#### YOUR GOAL:
Word for word, return the lines from the start of the entries below through the line that has "has width=697, height=493.".

● ● ● ● ●

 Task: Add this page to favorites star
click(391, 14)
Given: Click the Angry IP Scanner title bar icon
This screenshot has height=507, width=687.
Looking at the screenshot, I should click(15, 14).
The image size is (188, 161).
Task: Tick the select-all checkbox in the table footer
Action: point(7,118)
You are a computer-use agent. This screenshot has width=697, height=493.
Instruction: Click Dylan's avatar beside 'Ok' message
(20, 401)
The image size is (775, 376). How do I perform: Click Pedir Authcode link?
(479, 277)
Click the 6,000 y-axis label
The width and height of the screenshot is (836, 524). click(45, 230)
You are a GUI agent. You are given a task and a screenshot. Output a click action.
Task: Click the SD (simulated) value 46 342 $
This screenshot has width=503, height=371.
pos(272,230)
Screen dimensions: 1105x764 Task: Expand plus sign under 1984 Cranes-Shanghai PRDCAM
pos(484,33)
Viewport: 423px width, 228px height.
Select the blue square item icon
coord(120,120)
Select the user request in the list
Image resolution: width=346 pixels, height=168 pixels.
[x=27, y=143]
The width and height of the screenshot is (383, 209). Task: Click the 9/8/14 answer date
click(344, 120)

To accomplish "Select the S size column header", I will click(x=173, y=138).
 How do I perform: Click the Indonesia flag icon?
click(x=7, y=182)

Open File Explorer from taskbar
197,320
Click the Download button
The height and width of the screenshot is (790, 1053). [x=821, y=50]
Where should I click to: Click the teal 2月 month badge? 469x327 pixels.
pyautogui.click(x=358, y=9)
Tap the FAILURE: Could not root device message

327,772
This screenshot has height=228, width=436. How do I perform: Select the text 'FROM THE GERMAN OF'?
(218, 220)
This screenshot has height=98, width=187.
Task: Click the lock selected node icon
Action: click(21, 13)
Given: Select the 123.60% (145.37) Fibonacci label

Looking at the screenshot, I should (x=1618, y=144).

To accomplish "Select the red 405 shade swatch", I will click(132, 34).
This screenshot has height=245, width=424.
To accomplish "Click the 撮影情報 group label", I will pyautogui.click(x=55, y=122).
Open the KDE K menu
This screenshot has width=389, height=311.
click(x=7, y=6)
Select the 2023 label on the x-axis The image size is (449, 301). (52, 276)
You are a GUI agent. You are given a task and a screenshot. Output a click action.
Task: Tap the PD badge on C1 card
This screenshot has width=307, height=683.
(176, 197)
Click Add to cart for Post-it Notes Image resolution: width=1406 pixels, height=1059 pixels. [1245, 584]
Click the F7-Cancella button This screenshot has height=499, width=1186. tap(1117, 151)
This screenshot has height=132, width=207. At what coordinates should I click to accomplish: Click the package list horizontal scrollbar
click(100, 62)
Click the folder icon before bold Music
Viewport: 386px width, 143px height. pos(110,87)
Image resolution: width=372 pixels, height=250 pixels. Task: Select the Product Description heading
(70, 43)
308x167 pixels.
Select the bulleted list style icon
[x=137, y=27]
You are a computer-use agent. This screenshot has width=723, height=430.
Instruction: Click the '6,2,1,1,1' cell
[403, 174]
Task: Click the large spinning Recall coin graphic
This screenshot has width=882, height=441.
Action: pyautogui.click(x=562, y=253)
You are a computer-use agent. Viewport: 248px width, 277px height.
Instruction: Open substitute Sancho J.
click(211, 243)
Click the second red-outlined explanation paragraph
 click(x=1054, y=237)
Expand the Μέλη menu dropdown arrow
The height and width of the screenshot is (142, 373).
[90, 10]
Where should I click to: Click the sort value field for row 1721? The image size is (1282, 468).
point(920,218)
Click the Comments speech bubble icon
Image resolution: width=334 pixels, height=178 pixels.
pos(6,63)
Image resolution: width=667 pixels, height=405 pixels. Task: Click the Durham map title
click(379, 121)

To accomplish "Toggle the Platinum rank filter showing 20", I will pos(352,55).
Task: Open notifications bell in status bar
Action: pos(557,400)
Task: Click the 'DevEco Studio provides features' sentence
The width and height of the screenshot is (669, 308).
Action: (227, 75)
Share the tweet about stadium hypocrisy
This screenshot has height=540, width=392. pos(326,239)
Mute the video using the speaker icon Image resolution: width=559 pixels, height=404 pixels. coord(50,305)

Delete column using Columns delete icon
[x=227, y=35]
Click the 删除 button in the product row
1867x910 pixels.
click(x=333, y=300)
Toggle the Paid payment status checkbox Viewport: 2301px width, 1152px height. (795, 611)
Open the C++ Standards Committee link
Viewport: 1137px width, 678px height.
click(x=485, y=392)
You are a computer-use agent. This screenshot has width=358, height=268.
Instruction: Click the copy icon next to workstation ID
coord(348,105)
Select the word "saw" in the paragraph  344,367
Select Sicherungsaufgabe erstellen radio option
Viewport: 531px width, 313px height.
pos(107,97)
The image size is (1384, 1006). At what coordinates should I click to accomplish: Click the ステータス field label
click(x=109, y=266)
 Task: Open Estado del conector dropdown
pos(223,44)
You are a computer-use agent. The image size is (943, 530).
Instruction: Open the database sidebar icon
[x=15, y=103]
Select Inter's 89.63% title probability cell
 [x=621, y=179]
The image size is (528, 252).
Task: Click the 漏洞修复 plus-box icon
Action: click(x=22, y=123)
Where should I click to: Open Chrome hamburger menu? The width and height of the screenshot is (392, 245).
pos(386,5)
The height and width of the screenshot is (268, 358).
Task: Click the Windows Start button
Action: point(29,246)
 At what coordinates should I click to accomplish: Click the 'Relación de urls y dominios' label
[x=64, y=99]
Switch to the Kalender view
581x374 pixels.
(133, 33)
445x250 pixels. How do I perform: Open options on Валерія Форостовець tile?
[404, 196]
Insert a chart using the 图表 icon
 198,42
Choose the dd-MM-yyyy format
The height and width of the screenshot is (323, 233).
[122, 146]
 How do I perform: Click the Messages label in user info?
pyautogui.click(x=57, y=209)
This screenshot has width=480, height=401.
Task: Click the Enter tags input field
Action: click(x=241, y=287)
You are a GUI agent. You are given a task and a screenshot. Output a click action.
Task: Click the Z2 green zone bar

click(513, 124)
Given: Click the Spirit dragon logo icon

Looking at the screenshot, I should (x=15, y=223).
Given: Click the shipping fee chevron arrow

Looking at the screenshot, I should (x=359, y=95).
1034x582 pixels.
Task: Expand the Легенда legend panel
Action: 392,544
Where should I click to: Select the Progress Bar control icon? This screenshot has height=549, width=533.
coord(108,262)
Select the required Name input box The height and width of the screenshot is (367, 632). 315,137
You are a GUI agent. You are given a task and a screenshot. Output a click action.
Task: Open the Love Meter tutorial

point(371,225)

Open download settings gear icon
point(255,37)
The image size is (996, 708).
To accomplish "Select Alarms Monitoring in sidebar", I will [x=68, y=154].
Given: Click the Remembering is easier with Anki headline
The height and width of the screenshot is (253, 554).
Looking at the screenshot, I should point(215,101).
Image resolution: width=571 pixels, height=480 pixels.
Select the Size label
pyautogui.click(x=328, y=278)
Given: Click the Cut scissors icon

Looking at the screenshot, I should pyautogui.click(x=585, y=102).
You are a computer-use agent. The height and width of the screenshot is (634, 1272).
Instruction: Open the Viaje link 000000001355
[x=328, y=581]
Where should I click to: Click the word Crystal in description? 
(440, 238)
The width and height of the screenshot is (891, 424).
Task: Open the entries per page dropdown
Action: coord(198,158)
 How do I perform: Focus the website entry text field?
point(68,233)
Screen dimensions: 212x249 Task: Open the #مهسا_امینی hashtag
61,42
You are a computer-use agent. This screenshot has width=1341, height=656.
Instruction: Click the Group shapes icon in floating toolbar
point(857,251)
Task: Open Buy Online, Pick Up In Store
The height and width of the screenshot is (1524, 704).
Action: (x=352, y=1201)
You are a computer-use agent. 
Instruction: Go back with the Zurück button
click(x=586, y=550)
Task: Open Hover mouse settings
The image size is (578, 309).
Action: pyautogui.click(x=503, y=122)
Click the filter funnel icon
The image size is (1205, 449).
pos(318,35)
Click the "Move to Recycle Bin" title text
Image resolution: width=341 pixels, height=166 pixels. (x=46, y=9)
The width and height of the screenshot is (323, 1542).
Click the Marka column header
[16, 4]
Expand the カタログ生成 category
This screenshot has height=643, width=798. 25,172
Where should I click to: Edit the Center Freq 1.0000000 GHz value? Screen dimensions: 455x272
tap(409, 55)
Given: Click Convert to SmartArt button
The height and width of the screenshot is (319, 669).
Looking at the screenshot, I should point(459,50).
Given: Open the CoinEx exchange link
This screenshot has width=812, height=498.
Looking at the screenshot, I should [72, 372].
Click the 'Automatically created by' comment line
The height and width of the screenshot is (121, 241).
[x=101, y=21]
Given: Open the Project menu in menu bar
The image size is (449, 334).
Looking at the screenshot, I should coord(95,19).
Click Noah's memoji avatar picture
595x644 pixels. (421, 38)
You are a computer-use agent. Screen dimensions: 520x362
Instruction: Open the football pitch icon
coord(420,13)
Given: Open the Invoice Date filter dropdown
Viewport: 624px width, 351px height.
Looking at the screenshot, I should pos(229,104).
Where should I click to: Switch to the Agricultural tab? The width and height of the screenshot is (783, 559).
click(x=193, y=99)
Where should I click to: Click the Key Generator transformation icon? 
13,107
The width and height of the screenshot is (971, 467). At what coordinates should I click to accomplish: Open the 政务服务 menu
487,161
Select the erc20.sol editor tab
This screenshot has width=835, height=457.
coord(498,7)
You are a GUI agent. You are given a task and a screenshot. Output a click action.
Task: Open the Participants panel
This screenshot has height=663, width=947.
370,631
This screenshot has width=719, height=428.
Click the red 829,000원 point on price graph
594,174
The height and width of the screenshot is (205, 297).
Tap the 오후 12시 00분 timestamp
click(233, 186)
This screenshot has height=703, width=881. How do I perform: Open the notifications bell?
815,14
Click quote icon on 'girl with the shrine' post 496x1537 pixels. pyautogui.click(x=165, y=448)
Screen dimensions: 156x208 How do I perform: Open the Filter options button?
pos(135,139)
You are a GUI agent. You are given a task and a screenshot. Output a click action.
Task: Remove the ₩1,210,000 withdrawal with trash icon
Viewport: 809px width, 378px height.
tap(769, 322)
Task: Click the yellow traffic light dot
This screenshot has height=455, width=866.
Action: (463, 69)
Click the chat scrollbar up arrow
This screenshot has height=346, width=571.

● ● ● ● ●

#### EXERCISE SOLUTION:
 Task: Add this page to favorites star
click(391, 14)
Given: Click the Angry IP Scanner title bar icon
This screenshot has height=507, width=687.
Looking at the screenshot, I should click(15, 14).
The image size is (188, 161).
Task: Tick the select-all checkbox in the table footer
Action: point(7,118)
You are a computer-use agent. This screenshot has width=697, height=493.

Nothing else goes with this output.